La Presse de la Manche - Piscine nucléaire Stop s'interroge sur la faisabilité et l'intérêt de ce futur grand chantier

Rédigé le 12/05/2025


INTERROGÉS IL y a quelques semaines par La Presse de la Manche, Nicolas Ferrand, direc­teur du projet, et Nicolas Maes, directeur général du groupe Orano, ont pu préciser quelques points sur le projet «Aval du fu­tur» du géant du nucléaire. Le collectif Piscine nucléaire Stop avoue avoir appris des éléments à travers ces publications dans notre journal.

Mais contrairement à la plupart des élus locaux, le discours tenu par l'une et l'autre des personnalités d'Orano ne plaît pas à l'associa­tion. Lors d'une conférence de presse tenue la semaine passée, ses membres l'ont fait savoir en pointant des éléments «faux», «intrigants» et, surtout, «inquié­tants», selon eux.

« Nous ne donnons pas notre aval pour ce projet!»

D'abord, sur le projet lui-même, qui n'a encore «aucun plan de financement bouclé » «Cela nous Iaisse douter de sa Faisabi-lité», assure le-collectif, qui doute aussi de cette «faisabilité» du projet par rapport à la probléma­tique du territoire lui-même.

Comment seront hébergés les 8000 à 10000 salariés supplé­mentaires annoncés? Comment seront acheminés tous ces sala­riés jusqu'à l'entreprise? Comment accueillir un tel projet sans sortir de l'enceinted'Orano La Hague?

«A-t-on envie de routes en­combrées? Quel sera le nombre d'années de travaux? A-t-on la capacité de loger tout ce monde sans que les prix n'explosent encore davantage? Actuelle­ment, le prix de l'immobilier ne permet déjà pas à toutes les bourses de pouvoir s'acheter une maison. La population veut-elle de ce plus grand projet in­dustriel du monde? Nous, non!», s'agace Camille, l'une des porte-parole du collectif.

Se pose aussi la question du choix du profil de Nicolas Ferrand pour prendre la tête d'un tel projet. «Aménageur urbain, il ne connaît rien ni au nucléaire ni à La Hague. Parisien, il a été em­bauché en septembre 2024 et ne vient dans la région que deux fois par semaine.
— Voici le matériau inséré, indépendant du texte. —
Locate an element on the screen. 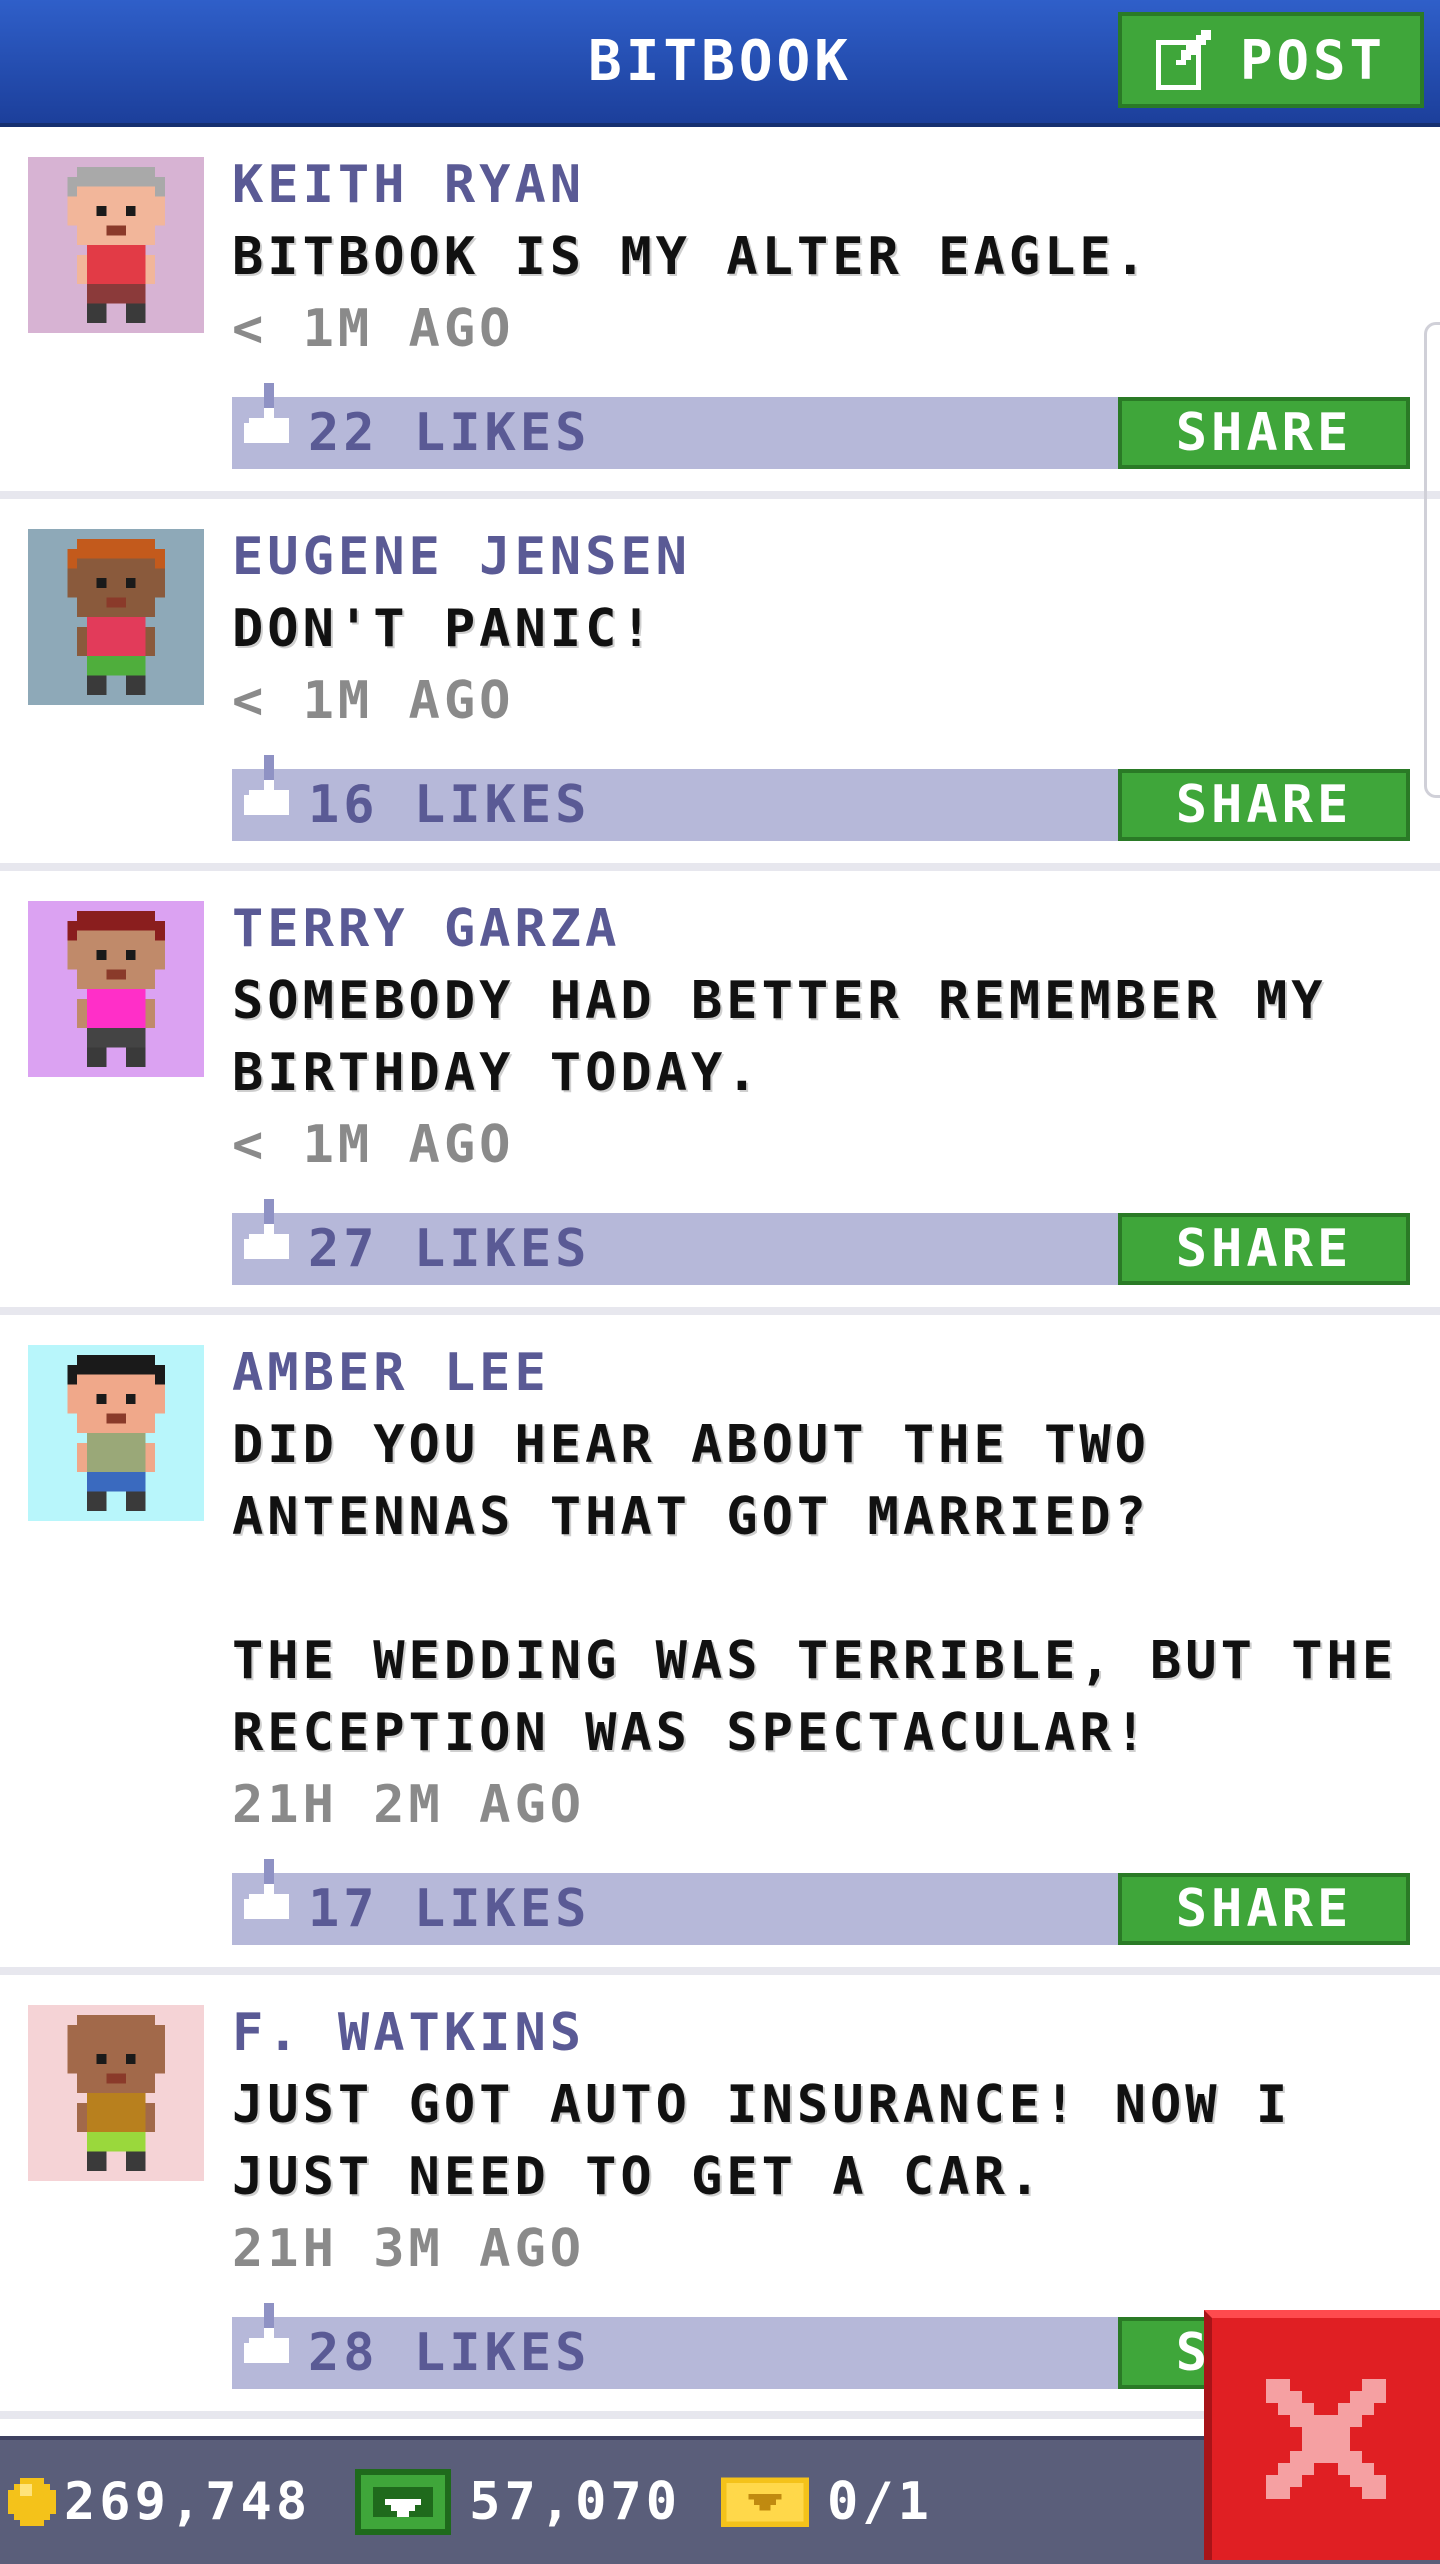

C'est quand même inquiétant, alors qu'il annonce être à la tête du plus grand projet industriel au monde », s'agace Clara, autre membre du collectif. « Nous sommes en droit de nous interroger sur la capacité de construire le plus grand chantier industriel du monde», poursuit Piscine nucléaire Stop. «Un futur comme celui-là, nous n'en voulons pas», insiste de son côté Dominique, qui ajoute, non sans malice, que «nous ne donnons pas notre aval pour ce projet!»

Les membres évoquent égale­ment le mythe du recyclage et rappellent que le MOX est composé d'uranium appauvri et non de l'uranium de retraitement sorti des usines de La Hague. «Pourquoi construire également ici, à La Hague, l'usine de Mox?

La délocaliser, c'est faire le choix de la concentration des installa­tions nucléaires sur notre terri­toire!»

Tous s'étonnent du fait que des personnalités ou des entités soient favorables au projet? Un vrai débat qui, selon eux, n'a pas encore eu lieu. «Les élus sont-ils prêts à s'engager et, par consé­quent, à nous engager?», s'in­quiètent-ils. «On a même l'im­pression que les élus courent après ce projet. Il y a une forme de monopole industriel», réagit Anne-Lise, membre du collectif. «Ça nous rappelle des scéna­rios déjà joués, quand, dans les années 1960, des technocrates parisiens sont arrivés à La Hague pour imposer cette usine nu­cléaire, avant de repartir. C'est choquant de voir que ces per­sonnes ne vivent même pas sur le territoire», soupire Camille.

  • Sciène LAVENU


L'« Aval du futur », c'est quoi ?

Orano l'évoque en parlant d'« un des plus grands projets in­dustriels au monde», mais concrètement, qu'est-ce que l'«Aval du futur»? C'est d'abord l'assurance que l'usine d'Orano La Hague fonctionne encore pour les décennies à venir. Program­mée jusqu'en 2040, l'usine actuelle va être «dépoussiérée» afin de fonctionner plus longtemps (c'est le programme« Pérennité résilience») jusqu'à la mise en service du programme «Aval du futur». À savoir la construction d'une nouvelle usine de recy­clage de combustibles, la construction d'une usine de fabrica­tion de MOX et la construction de trois bassins d'entreposage de combustibles usés. Pour ce chantier. 8000 à 10000 salariés supplémentaires doivent venir s'installer dans le Cotentin. Alors, pour ou contre ce projet d'ampleur?